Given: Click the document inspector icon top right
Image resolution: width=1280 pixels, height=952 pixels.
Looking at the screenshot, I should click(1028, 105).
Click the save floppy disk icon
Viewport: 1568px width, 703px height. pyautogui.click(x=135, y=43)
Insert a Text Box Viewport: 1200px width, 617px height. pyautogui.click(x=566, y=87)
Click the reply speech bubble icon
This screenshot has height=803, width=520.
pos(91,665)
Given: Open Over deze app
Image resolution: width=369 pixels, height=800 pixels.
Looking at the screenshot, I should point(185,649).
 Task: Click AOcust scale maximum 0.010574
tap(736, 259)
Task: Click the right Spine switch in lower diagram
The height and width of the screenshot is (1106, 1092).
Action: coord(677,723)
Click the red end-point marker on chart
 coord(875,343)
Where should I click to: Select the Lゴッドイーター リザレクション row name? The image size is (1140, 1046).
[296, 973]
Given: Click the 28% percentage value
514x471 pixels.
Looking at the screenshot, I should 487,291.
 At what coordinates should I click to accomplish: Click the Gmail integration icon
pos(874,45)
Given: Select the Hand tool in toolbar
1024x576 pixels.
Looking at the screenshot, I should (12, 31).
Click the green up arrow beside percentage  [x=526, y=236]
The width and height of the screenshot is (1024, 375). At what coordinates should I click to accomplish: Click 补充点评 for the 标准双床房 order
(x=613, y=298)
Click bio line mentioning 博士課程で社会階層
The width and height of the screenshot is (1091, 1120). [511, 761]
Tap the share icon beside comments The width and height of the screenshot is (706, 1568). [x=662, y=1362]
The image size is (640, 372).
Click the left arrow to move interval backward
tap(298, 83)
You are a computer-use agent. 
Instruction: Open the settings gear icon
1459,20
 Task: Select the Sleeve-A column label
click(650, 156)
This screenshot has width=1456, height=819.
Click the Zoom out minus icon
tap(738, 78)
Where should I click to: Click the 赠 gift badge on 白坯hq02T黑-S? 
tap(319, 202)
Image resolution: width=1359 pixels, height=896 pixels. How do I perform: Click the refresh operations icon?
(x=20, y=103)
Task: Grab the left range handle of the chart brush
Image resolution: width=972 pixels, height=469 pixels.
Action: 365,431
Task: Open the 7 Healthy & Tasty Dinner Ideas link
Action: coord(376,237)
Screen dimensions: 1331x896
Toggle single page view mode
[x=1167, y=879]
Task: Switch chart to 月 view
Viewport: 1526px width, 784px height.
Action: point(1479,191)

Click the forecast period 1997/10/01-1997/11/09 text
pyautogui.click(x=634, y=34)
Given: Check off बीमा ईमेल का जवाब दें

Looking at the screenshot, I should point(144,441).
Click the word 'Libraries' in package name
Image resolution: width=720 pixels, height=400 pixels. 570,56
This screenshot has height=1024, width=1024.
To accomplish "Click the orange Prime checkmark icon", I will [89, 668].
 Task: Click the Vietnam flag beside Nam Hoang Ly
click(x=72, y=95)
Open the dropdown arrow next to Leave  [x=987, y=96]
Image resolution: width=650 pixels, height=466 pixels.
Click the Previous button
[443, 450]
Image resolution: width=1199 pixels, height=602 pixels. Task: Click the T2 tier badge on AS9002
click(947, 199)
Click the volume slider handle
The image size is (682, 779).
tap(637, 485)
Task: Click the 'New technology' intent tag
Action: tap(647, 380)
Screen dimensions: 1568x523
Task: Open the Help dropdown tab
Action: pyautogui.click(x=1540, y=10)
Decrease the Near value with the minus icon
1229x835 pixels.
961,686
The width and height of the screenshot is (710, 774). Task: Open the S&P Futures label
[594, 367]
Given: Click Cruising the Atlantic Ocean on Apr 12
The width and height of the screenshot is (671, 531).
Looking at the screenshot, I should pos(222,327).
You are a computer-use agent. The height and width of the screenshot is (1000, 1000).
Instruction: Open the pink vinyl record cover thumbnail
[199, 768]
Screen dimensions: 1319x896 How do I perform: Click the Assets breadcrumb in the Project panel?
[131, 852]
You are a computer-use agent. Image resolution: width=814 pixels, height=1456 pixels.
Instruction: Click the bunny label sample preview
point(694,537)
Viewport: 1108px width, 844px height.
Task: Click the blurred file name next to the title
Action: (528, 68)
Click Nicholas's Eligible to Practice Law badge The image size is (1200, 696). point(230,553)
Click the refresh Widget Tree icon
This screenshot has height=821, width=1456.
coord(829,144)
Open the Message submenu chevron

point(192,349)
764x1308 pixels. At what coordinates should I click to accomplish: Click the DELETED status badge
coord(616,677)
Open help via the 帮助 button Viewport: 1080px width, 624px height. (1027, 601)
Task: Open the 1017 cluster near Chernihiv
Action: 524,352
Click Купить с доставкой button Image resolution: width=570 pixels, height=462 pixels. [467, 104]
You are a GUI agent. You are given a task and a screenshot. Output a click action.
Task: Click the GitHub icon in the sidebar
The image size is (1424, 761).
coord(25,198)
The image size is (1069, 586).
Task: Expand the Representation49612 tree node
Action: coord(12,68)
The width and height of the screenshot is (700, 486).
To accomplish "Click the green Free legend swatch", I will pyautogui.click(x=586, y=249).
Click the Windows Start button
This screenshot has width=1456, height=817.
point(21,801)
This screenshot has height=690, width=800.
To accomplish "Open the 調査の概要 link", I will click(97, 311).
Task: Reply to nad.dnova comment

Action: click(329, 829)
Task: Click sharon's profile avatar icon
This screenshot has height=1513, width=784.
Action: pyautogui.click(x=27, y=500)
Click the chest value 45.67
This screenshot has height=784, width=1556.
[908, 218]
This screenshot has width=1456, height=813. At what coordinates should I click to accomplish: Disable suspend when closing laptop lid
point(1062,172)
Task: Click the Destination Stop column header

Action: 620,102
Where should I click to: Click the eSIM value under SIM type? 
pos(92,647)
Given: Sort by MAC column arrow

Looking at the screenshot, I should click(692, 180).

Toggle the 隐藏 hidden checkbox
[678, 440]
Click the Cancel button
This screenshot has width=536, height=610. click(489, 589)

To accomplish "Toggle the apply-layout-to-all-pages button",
-------
Work required: Please give the material above once more, unchanged.

Response:
Given: Click the document inspector icon top right
Image resolution: width=1280 pixels, height=952 pixels.
Looking at the screenshot, I should click(1028, 105).
Click the save floppy disk icon
Viewport: 1568px width, 703px height. pyautogui.click(x=135, y=43)
Insert a Text Box Viewport: 1200px width, 617px height. pyautogui.click(x=566, y=87)
Click the reply speech bubble icon
This screenshot has height=803, width=520.
pos(91,665)
Given: Open Over deze app
Image resolution: width=369 pixels, height=800 pixels.
Looking at the screenshot, I should point(185,649).
 Task: Click AOcust scale maximum 0.010574
tap(736, 259)
Task: Click the right Spine switch in lower diagram
The height and width of the screenshot is (1106, 1092).
Action: coord(677,723)
Click the red end-point marker on chart
 coord(875,343)
Where should I click to: Select the Lゴッドイーター リザレクション row name? The image size is (1140, 1046).
[296, 973]
Given: Click the 28% percentage value
514x471 pixels.
Looking at the screenshot, I should 487,291.
 At what coordinates should I click to accomplish: Click the Gmail integration icon
pos(874,45)
Given: Select the Hand tool in toolbar
1024x576 pixels.
Looking at the screenshot, I should (12, 31).
Click the green up arrow beside percentage  [x=526, y=236]
The width and height of the screenshot is (1024, 375). At what coordinates should I click to accomplish: Click 补充点评 for the 标准双床房 order
(x=613, y=298)
Click bio line mentioning 博士課程で社会階層
The width and height of the screenshot is (1091, 1120). [511, 761]
Tap the share icon beside comments The width and height of the screenshot is (706, 1568). [x=662, y=1362]
The image size is (640, 372).
Click the left arrow to move interval backward
tap(298, 83)
You are a computer-use agent. 
Instruction: Open the settings gear icon
1459,20
 Task: Select the Sleeve-A column label
click(650, 156)
This screenshot has width=1456, height=819.
Click the Zoom out minus icon
tap(738, 78)
Where should I click to: Click the 赠 gift badge on 白坯hq02T黑-S? 
tap(319, 202)
Image resolution: width=1359 pixels, height=896 pixels. How do I perform: Click the refresh operations icon?
(x=20, y=103)
Task: Grab the left range handle of the chart brush
Image resolution: width=972 pixels, height=469 pixels.
Action: 365,431
Task: Open the 7 Healthy & Tasty Dinner Ideas link
Action: coord(376,237)
Screen dimensions: 1331x896
Toggle single page view mode
[x=1167, y=879]
Task: Switch chart to 月 view
Viewport: 1526px width, 784px height.
Action: point(1479,191)

Click the forecast period 1997/10/01-1997/11/09 text
pyautogui.click(x=634, y=34)
Given: Check off बीमा ईमेल का जवाब दें

Looking at the screenshot, I should point(144,441).
Click the word 'Libraries' in package name
Image resolution: width=720 pixels, height=400 pixels. 570,56
This screenshot has height=1024, width=1024.
To accomplish "Click the orange Prime checkmark icon", I will [89, 668].
 Task: Click the Vietnam flag beside Nam Hoang Ly
click(x=72, y=95)
Open the dropdown arrow next to Leave  [x=987, y=96]
Image resolution: width=650 pixels, height=466 pixels.
Click the Previous button
[443, 450]
Image resolution: width=1199 pixels, height=602 pixels. Task: Click the T2 tier badge on AS9002
click(947, 199)
Click the volume slider handle
The image size is (682, 779).
tap(637, 485)
Task: Click the 'New technology' intent tag
Action: tap(647, 380)
Screen dimensions: 1568x523
Task: Open the Help dropdown tab
Action: pyautogui.click(x=1540, y=10)
Decrease the Near value with the minus icon
1229x835 pixels.
961,686
The width and height of the screenshot is (710, 774). Task: Open the S&P Futures label
[594, 367]
Given: Click Cruising the Atlantic Ocean on Apr 12
The width and height of the screenshot is (671, 531).
Looking at the screenshot, I should pos(222,327).
You are a computer-use agent. The height and width of the screenshot is (1000, 1000).
Instruction: Open the pink vinyl record cover thumbnail
[199, 768]
Screen dimensions: 1319x896 How do I perform: Click the Assets breadcrumb in the Project panel?
[131, 852]
You are a computer-use agent. Image resolution: width=814 pixels, height=1456 pixels.
Instruction: Click the bunny label sample preview
point(694,537)
Viewport: 1108px width, 844px height.
Task: Click the blurred file name next to the title
Action: (528, 68)
Click Nicholas's Eligible to Practice Law badge The image size is (1200, 696). point(230,553)
Click the refresh Widget Tree icon
This screenshot has height=821, width=1456.
coord(829,144)
Open the Message submenu chevron

point(192,349)
764x1308 pixels. At what coordinates should I click to accomplish: Click the DELETED status badge
coord(616,677)
Open help via the 帮助 button Viewport: 1080px width, 624px height. (1027, 601)
Task: Open the 1017 cluster near Chernihiv
Action: 524,352
Click Купить с доставкой button Image resolution: width=570 pixels, height=462 pixels. [467, 104]
You are a GUI agent. You are given a task and a screenshot. Output a click action.
Task: Click the GitHub icon in the sidebar
The image size is (1424, 761).
coord(25,198)
The image size is (1069, 586).
Task: Expand the Representation49612 tree node
Action: coord(12,68)
The width and height of the screenshot is (700, 486).
To accomplish "Click the green Free legend swatch", I will pyautogui.click(x=586, y=249).
Click the Windows Start button
This screenshot has width=1456, height=817.
point(21,801)
This screenshot has height=690, width=800.
To accomplish "Open the 調査の概要 link", I will click(97, 311).
Task: Reply to nad.dnova comment

Action: click(329, 829)
Task: Click sharon's profile avatar icon
This screenshot has height=1513, width=784.
Action: pyautogui.click(x=27, y=500)
Click the chest value 45.67
This screenshot has height=784, width=1556.
[908, 218]
This screenshot has width=1456, height=813. At what coordinates should I click to accomplish: Disable suspend when closing laptop lid
point(1062,172)
Task: Click the Destination Stop column header

Action: 620,102
Where should I click to: Click the eSIM value under SIM type? 
pos(92,647)
Given: Sort by MAC column arrow

Looking at the screenshot, I should click(692, 180).

Toggle the 隐藏 hidden checkbox
[678, 440]
Click the Cancel button
This screenshot has width=536, height=610. click(489, 589)

To accomplish "Toggle the apply-layout-to-all-pages button",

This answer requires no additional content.